Jagannath. Lord of the World. This incarnate of Vishnu proves an imposing deity. So much so that the connotation of his name is now casual parlance. But it is only when you stand craning your neck up at the enormous structure that you derive a sense of meaning from the godly title. An inexorable, unrelenting force.

Even before you reach the sanctums housed within the ten-acre compound, you feel smaller than your actual size. As soon as you join the multitude crawling up towards the entrance you are all but invisible. Godmen, widows, pilgrims, devotees and the odd monkey throng the entire area, taking up even your peripheral vision. Singing, praying, staring, chanting, sleeping, weeping. Compressed shards of living.
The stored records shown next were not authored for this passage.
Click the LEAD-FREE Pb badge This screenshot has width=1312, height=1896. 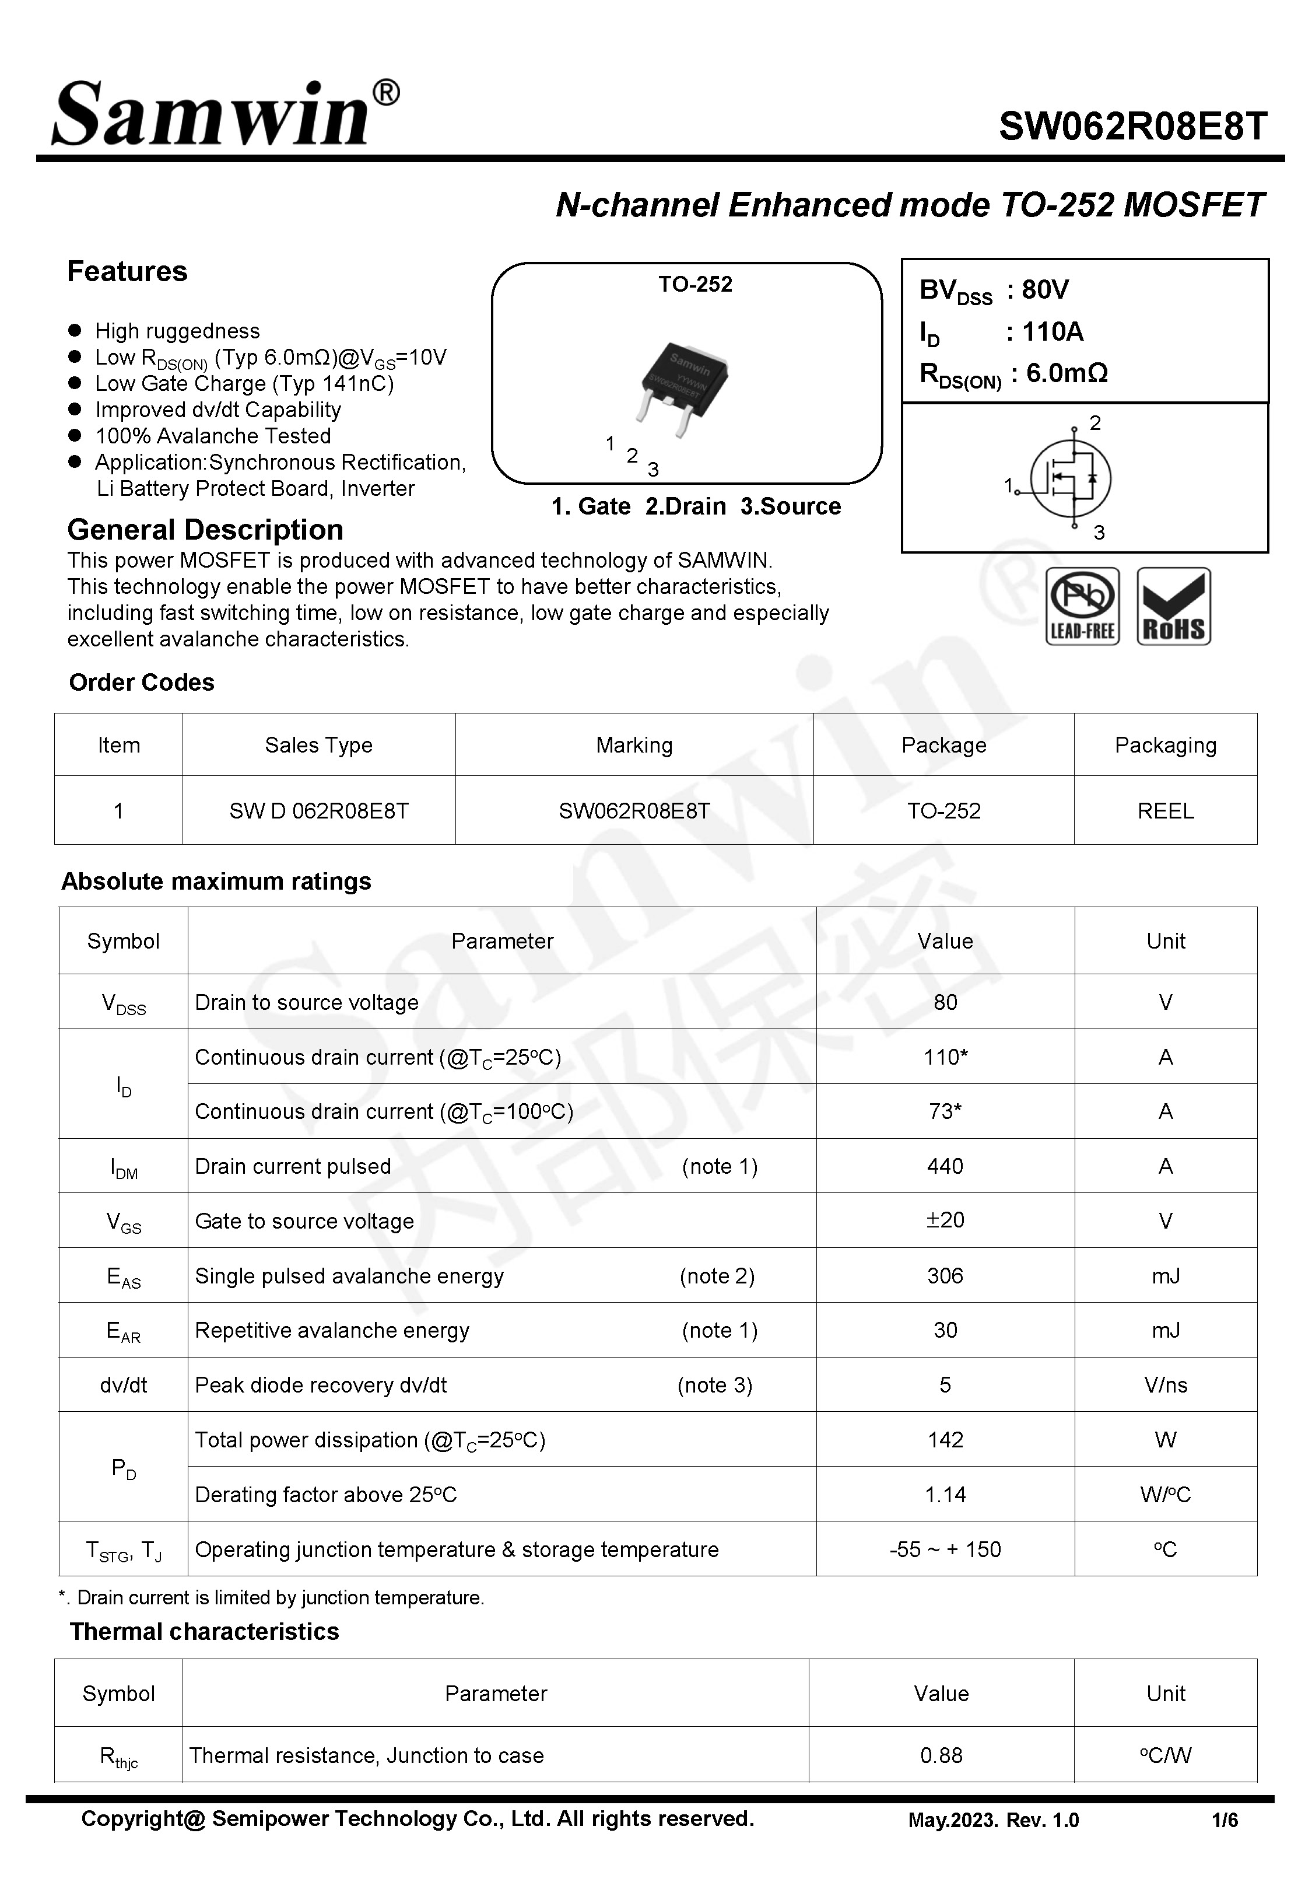tap(1082, 606)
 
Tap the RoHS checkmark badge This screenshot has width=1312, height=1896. tap(1173, 606)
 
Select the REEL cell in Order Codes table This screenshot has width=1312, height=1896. tap(1165, 811)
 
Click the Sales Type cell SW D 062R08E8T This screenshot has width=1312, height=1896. tap(318, 811)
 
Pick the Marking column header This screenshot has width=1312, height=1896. tap(634, 745)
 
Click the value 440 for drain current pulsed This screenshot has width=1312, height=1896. tap(945, 1166)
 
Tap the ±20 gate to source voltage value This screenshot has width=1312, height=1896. tap(945, 1220)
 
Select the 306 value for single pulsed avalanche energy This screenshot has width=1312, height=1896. tap(945, 1275)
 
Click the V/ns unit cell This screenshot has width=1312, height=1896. tap(1165, 1384)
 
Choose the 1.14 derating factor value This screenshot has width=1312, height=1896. tap(945, 1494)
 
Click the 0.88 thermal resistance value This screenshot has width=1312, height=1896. tap(941, 1755)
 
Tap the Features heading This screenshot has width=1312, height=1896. tap(128, 271)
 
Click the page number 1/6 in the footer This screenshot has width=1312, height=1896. tap(1224, 1820)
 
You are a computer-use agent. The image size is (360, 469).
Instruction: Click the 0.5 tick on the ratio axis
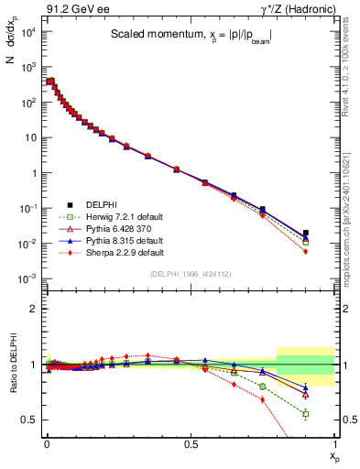(32, 420)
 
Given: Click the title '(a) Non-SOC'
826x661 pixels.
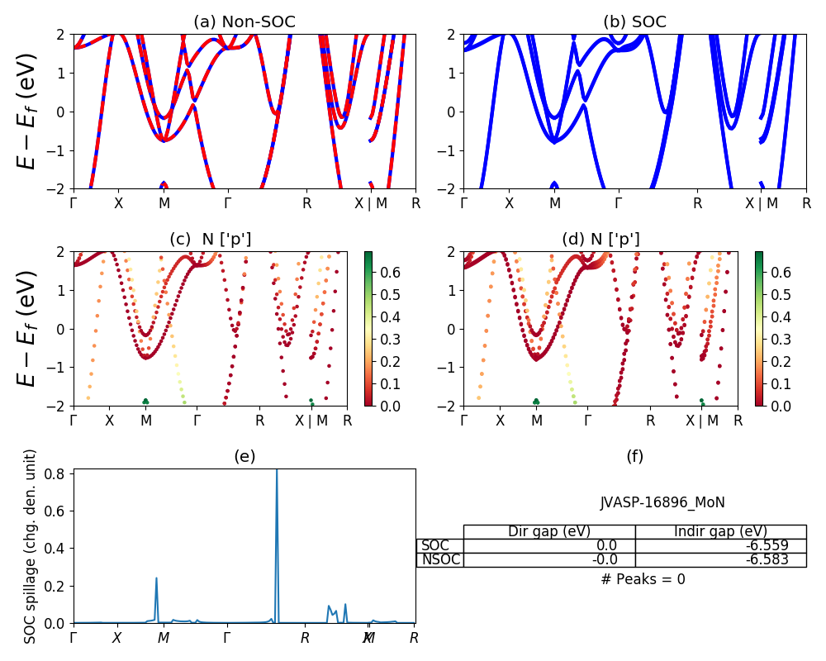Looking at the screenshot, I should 244,22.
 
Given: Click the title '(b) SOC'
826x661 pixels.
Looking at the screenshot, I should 634,22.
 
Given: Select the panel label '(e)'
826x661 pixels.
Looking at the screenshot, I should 244,456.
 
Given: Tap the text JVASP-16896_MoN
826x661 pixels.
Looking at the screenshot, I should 662,502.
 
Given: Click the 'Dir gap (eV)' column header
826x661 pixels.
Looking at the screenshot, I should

As I walked wide-eyed and alone, I was comforted by my own insignificance. By the thought of hundreds of others living life with my emotions- perhaps more faint or intense, my body- vulnerable to pain and fatigue, my beliefs- but with a vigour more powerful than anything human life can even begin to comprehend.

I paid my respects. Touched my forehead to cold stone floors, collected vermilion, neon orange and blood red tikas as I went along- all accompanied with blessings in brief from priests who streak a thousand brows everyday. I walked, bit by bit, feeling the ground beneath me turn from smooth, cool white marble to pitted, harsh rock. Mine the path that countless others have walked before. Mine the soles resembling any other.

Bare bodies, sacred thread, fresh lotus blossoms, the odd erotic sculpture, movement, sound, hands folded in prayer, anonymous lamps lit in reverence, clusters of bodies bent towards a garlanded idol.
The beauty of believing. The ritualistic prayers. Enough to empower. Enough to humble.
Devotees sacrificing their lives under the colossal wheels of Jagannath’s chariot when he parades the streets. The power of faith. Juggernautical.